Exercise: From the records below, transcribe only the lines running from the one with "You are a computer-use agent. The image" through the one with "Task: Click the Performance info icon". Keep both of those end lines.

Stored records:

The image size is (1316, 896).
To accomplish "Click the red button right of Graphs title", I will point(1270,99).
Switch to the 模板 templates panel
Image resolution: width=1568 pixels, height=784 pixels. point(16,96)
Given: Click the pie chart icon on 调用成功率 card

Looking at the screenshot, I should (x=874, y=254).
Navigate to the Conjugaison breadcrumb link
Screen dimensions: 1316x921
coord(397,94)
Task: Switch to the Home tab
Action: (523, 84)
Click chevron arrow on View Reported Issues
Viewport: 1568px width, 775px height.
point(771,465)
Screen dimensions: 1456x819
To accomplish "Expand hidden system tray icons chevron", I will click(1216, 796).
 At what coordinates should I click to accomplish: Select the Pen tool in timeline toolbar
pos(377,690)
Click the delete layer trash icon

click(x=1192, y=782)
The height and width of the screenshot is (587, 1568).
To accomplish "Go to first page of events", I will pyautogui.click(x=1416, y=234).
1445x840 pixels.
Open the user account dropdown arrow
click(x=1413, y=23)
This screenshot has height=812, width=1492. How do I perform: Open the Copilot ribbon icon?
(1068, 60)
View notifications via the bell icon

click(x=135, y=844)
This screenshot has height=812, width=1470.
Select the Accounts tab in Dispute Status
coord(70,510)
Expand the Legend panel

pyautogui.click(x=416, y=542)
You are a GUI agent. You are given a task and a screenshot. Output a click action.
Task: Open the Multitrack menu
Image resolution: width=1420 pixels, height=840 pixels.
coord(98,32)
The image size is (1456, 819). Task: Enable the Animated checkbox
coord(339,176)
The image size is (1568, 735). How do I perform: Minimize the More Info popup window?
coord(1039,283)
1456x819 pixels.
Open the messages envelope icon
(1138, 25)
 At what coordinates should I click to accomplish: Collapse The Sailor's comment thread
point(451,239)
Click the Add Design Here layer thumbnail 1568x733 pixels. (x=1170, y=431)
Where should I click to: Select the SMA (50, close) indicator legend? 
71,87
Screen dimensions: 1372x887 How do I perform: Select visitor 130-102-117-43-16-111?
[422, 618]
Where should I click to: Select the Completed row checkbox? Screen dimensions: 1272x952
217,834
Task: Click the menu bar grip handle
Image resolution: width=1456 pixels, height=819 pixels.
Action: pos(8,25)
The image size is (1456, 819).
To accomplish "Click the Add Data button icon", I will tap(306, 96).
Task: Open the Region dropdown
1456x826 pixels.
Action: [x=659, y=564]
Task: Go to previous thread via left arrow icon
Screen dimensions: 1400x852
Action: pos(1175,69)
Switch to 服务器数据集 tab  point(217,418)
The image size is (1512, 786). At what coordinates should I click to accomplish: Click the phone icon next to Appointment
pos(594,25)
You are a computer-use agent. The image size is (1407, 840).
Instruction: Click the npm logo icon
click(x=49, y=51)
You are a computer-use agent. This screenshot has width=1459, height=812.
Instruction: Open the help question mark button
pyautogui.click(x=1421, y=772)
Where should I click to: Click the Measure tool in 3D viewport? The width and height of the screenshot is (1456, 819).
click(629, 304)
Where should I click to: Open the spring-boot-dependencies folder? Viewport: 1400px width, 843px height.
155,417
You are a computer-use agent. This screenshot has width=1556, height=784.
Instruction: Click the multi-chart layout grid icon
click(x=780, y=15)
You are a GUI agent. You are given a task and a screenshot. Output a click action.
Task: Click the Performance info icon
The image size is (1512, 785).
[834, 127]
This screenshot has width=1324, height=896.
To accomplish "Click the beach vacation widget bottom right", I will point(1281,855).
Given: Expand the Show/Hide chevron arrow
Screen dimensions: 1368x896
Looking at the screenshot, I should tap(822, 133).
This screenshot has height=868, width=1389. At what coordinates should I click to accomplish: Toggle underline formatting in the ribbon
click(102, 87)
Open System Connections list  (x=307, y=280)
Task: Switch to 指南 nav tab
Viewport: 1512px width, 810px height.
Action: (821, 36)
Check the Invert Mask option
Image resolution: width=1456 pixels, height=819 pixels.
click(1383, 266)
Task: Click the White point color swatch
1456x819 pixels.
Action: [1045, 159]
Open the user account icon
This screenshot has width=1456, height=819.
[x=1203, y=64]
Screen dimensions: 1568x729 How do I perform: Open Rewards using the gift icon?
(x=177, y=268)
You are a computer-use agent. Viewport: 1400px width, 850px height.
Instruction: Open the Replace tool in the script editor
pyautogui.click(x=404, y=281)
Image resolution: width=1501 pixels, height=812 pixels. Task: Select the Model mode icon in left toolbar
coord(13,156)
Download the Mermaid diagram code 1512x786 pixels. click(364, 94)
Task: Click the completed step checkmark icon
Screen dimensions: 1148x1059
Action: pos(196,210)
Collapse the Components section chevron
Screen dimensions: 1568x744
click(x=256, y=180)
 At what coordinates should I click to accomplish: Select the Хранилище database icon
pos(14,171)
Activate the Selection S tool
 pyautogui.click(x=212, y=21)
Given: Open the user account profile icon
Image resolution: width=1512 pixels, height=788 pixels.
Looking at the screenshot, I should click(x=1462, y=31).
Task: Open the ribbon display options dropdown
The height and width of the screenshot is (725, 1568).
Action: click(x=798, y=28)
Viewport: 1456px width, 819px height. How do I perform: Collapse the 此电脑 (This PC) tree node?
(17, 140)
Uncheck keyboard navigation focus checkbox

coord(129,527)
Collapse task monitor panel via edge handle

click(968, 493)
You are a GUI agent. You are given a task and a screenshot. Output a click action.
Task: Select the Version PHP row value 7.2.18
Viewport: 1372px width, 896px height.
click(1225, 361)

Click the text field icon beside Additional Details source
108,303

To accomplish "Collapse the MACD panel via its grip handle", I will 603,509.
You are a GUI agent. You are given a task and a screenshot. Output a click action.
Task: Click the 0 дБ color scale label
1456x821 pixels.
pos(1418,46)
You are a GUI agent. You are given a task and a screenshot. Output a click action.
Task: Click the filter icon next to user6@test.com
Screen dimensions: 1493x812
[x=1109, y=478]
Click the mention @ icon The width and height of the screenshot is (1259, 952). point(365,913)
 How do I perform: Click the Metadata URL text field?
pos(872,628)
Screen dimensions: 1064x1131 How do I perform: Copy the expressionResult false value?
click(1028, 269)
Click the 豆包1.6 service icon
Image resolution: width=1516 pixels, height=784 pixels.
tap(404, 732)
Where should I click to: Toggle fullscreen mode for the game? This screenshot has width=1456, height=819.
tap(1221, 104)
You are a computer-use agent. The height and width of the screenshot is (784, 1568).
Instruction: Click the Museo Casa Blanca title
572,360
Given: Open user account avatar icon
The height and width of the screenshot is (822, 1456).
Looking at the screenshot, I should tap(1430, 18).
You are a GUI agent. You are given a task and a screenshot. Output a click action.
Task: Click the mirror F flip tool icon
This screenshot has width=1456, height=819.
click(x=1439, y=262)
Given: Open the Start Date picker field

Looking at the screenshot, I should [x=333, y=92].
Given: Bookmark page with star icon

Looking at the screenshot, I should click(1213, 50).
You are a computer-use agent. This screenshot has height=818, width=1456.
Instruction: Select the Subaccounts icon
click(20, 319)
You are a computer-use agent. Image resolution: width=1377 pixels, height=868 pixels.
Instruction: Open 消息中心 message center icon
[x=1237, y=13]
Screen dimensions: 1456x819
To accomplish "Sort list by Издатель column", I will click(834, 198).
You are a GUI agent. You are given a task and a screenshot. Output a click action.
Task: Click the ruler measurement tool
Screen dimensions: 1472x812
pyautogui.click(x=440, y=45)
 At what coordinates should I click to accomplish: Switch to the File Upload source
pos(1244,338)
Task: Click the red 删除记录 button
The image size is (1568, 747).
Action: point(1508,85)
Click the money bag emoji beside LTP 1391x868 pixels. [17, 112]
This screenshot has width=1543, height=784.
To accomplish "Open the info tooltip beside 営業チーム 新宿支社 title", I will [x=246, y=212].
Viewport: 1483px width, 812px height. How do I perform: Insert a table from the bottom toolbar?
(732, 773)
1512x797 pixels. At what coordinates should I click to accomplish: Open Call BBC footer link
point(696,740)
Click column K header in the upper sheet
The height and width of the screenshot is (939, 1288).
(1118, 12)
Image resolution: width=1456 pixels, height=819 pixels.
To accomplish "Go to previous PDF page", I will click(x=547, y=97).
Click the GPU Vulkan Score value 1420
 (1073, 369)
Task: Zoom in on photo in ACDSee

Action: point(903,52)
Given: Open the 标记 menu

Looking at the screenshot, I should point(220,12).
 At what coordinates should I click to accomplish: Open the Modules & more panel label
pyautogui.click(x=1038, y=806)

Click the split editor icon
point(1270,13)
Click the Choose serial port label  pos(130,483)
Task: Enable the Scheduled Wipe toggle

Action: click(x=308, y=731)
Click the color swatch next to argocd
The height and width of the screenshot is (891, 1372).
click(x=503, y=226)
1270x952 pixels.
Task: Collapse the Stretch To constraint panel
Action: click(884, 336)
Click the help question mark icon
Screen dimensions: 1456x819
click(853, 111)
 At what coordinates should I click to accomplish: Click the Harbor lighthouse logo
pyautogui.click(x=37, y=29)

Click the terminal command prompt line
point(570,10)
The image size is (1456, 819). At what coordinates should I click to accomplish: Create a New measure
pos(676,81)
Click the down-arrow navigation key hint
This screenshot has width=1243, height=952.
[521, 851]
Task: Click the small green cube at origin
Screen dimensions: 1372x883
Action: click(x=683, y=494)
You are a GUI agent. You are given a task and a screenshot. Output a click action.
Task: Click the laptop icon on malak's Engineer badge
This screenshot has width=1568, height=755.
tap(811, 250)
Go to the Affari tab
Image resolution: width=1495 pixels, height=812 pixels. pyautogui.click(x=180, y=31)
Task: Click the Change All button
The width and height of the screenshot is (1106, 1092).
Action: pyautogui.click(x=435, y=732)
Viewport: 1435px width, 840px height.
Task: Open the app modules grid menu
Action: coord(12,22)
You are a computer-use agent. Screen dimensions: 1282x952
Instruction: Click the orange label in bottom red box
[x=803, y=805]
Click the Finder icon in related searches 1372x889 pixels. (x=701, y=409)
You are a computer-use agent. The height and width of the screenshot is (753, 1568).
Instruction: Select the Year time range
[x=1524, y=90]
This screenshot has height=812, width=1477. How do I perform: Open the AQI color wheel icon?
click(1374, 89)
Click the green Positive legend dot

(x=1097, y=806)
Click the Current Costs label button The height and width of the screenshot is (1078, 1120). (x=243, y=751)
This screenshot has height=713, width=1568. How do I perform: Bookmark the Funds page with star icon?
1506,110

Result:
You are a computer-use agent. The image size is (1407, 840).
Instruction: Click the npm logo icon
click(x=49, y=51)
You are a computer-use agent. This screenshot has width=1459, height=812.
Instruction: Open the help question mark button
pyautogui.click(x=1421, y=772)
Where should I click to: Click the Measure tool in 3D viewport? The width and height of the screenshot is (1456, 819).
click(629, 304)
Where should I click to: Open the spring-boot-dependencies folder? Viewport: 1400px width, 843px height.
155,417
You are a computer-use agent. This screenshot has width=1556, height=784.
Instruction: Click the multi-chart layout grid icon
click(x=780, y=15)
You are a GUI agent. You are given a task and a screenshot. Output a click action.
Task: Click the Performance info icon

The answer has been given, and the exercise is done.